CNN has been documenting the stories of federal workers and contractors, many of whom are either furloughed or working without pay, like TSA officer Jessica Caraballo, who had been driving for Uber and thought she got a break -- full-time work with benefits.

But while Caraballo and other federal workers will likely get back pay, that won't help with the bills due now.

Those bills will be coming due nationwide. There are federal workers like Caraballo in every single US state, according to data on Cabinet departments compiled by the Office of Personnel Management.

This is not an exhaustive picture, however, because there are government workers who work for agencies like the Environmental Protection Agency and NASA that are independent of other departments and employ more than 10,000 workers each. For simplicity in using OPM's data and to illustrate that federal workers are spread nationwide, the map above shows only employees in affected Cabinet agencies like the Department of Justice or Homeland Security. Adding workers from those other smaller affected agencies would not markedly change that picture.

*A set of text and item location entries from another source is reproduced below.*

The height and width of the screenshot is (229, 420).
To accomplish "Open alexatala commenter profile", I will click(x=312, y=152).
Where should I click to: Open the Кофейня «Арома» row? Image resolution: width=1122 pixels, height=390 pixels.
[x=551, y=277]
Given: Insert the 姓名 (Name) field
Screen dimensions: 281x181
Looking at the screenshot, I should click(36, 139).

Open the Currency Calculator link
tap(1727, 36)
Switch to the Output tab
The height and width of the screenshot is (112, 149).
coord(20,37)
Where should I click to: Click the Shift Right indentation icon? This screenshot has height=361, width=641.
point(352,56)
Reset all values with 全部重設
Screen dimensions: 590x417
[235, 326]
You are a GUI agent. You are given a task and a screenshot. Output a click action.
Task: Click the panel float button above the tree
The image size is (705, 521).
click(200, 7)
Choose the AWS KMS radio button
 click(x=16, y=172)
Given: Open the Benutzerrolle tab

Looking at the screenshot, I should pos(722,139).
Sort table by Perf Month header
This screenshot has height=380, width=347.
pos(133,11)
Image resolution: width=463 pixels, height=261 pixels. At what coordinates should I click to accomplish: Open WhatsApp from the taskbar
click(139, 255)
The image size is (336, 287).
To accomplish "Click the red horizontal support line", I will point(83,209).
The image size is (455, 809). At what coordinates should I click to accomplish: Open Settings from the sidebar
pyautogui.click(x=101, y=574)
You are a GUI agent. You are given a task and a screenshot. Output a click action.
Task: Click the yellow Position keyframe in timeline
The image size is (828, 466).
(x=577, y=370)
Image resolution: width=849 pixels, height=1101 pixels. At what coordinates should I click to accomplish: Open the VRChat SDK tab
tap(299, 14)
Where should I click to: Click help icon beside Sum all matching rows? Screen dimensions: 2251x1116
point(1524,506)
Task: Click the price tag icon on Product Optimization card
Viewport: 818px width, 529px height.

Another way to consider where the federal workers are is to change the map to show federal workers per 100,000 workers, according to the Department of Labor data. By that measure, the importance of federal workers in large states like California and Texas is lessened, but their importance in smaller states like Montana becomes clear.

Most federal workers at Cabinet agencies make more than the national average income, but they're not rich, according to the OPM data.

Many other Americans also draw their living from the federal government, but not in a full-time capacity. Rather, they are contractors, like Julie Burr, an administrative assistant for the Department of Transportation in Kansas City, Missouri, who worries no back pay may come when the shutdown finally ends. Burr told CNN's Brianna Keilar on Monday she's already depleted her savings more than two weeks into the partial shutdown. She set up a GoFundMe page so friends could help her pay rent this month.

President Donald Trump said he could relate to the problems of people like Caraballo and Burr.

"I can relate, and I'm sure that the people that are on the receiving end will make adjustments, they always do, and they'll make adjustments," Trump said over the weekend. "People understand exactly what's going on. But many of those people that won't be receiving a paycheck, many of those people agree 100% with what I'm doing."

Burr doesn't.

"I find it very hard that a billionaire relate to anyone who lives possibly paycheck to paycheck," she said. "Which many of the American people do, so that's hard to relate to him saying that. I just want to get back to work."